Data for review |
# # # # #

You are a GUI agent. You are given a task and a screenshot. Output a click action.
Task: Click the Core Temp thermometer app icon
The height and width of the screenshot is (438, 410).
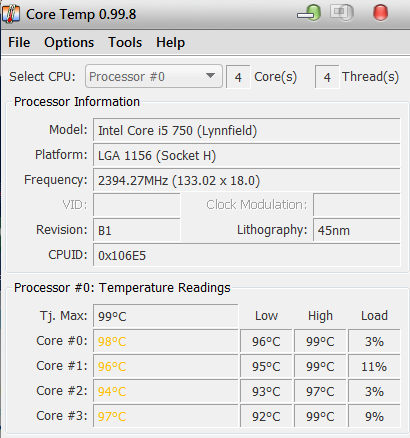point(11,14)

# # # # #

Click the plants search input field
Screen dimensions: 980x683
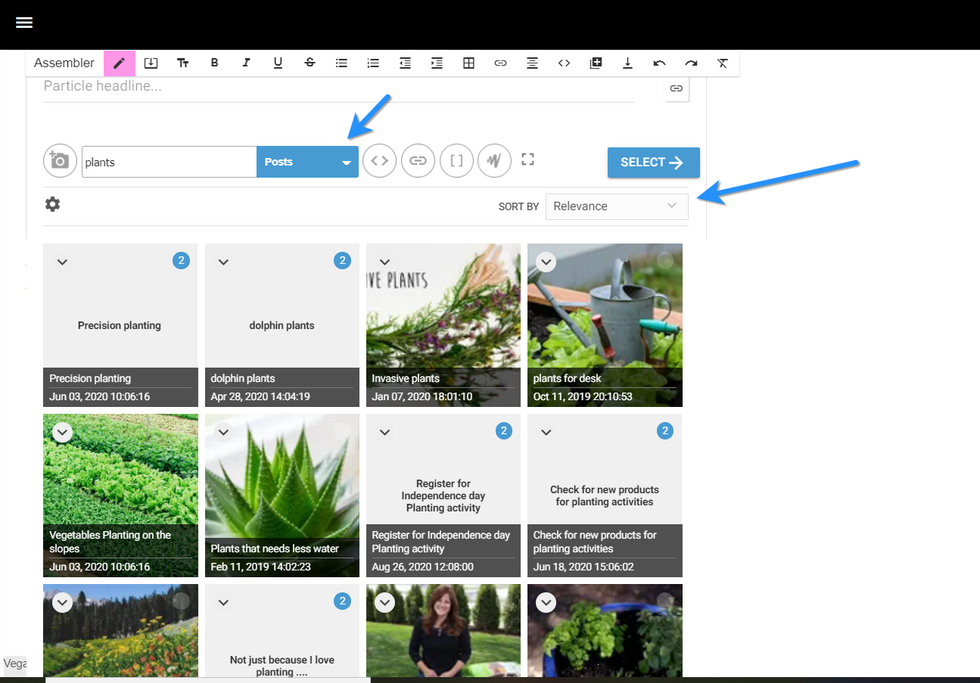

# # # # #

Problem | Your answer should consist only of the lines above between the line holding "Click the plants search input field" and the line holding "Screen dimensions: 980x683", inclusive, each transcribed exactly.

Result |
Click the plants search input field
Screen dimensions: 980x683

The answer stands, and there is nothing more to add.